A model describing the relationship between objective and subjective P-E fit. Solid lines indicate causal effects. Dashed lines indicate contributions to interaction effects. (Adapted from Edwards et al. 1998, p. 29; Harrison 1978, p. 176)

Subjective fit has been identified as a better predictor of positive outcomes compared to objective fit (Cable and DeRue 2002). As depicted in Fig. 1, the relationship between objective fit and several outcome variables (e.g., study satisfaction) is indirect, as the individual has to translate objective fit into subjective fit. For example, an individual might perceive the actual demands as rather high and his or her actual abilities as rather low. Hence, he or she will likely experience a misfit which, in turn, might reduce study satisfaction. As it is the individual’s interpretation of actual fit, subjective P-E fit can significantly differ from objective P-E fit. As subjective P-E fit is directly connected to the outcomes (see Fig. 1), studies of P-E fit should focus on subjective P-E fit as the central predictor for such outcome variables (Edwards et al. 1998). This is also in line with the constructionist view, stating that the learners’ interpretation of the learning environment is crucial for learning (Vermetten et al. 2002). Accordingly, studies on learning environments, demands, or P-E fit in higher education mostly consider the perceived environment (e.g., Nijhuis et al. 2008; Severiens et al. 2015), subjective demands (e.g., Nurttila et al. 2015), or subjective fit (e.g., Etzel and Nagy 2016).

Subjective P-E fit can be operationalized in two ways: The atomistic approach assesses personal and situational factors separately and combines them ex post to assess fit, whereas the molar approach directly assesses fit by asking to what extent the respondent’s personal factors match the respective situational factors (Edwards et al. 2006). Referring to Fig. 1, the atomistic approach measures both solid boxes subjective environment and subjective person, and the molar approach solely measures the dashed box subjective P-E fit.Footnote 1

The need to choose a specific combination rule may well be seen as a disadvantage of the atomistic approach. In fact, a great number of combinations of personal and situational factors are possible and plausible. Moreover, the suitability of different rules might vary depending on the personal and situational factors in question. One might therefore argue that the molar approach is more proximal and therefore better suited to assess fit. Nevertheless, when using the molar approach, respondents implicitly or explicitly use a rule to combine person and environment, too (Edwards 1991). As respondents might vary with regard to the rule they employ, a certain amount of uncontrollable—perhaps even systematic—variability emerges when using the molar approach. We therefore see it as necessary to carefully weigh the aforementioned arguments with regard to the specific research question when choosing either the molar or the atomistic approach.
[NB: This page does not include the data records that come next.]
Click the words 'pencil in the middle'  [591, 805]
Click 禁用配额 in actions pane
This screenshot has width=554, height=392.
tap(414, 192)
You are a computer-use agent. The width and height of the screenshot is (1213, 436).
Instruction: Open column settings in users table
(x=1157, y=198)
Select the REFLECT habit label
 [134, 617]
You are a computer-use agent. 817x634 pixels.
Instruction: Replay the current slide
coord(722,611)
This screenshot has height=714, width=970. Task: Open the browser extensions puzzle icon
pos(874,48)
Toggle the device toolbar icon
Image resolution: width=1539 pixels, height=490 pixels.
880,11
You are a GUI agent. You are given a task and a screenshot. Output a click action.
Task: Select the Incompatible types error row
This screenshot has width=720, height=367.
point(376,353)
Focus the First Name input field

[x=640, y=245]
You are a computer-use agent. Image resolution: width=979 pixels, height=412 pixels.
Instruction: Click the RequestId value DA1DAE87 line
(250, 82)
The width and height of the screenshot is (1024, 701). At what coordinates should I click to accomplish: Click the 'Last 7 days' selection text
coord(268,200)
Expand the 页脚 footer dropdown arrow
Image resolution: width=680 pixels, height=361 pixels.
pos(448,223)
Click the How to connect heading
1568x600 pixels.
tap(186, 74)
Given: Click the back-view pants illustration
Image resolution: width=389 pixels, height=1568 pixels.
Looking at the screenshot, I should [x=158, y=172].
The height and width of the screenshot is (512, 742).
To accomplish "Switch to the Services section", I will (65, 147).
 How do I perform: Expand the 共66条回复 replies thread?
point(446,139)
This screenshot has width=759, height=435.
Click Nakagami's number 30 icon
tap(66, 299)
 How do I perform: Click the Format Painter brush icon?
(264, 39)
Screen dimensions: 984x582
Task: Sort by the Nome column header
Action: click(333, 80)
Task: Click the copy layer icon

Abilities exceeding or matching the demands

Insufficient abilities are associated with lower performance on a given task (Edwards and Shipp 2007; Muchinsky and Monahan 1987; Waldman and Spangler 1989). Intuitively, it therefore seems plausible that for positive effects on academic outcomes, individual abilities have to simply exceed situational demands. At first glance, excessively high abilities make a simple task even simpler, just like a high-performance computer can still effectuate basic calculations. Studies from the organizational context nevertheless suggest that this assumption is flawed (Edwards 1991). In fact, performance seems to increase when abilities increase toward demands, but excess abilities will likely result in boredom because the available abilities cannot be used (Edwards et al. 1998; Edwards and Shipp 2007; Reis and McCoach 2000). Therefore, we suggest that an optimal correspondence between abilities and demands might be more beneficial that abilities simply exceeding demands.

Analyzing the link between abilities and demands is not possible when using the molar approach (Edwards 1991). As this approach is widely used in higher education (e.g., Etzel and Nagy 2016; Li et al. 2013), no consensus has yet emerged on which understanding of fit would be the most appropriate. Therefore, we follow the argumentation and findings from the organizational context and expect an understanding of fit that defines the optimal level of fit as a match between abilities and demands to better predict academic success.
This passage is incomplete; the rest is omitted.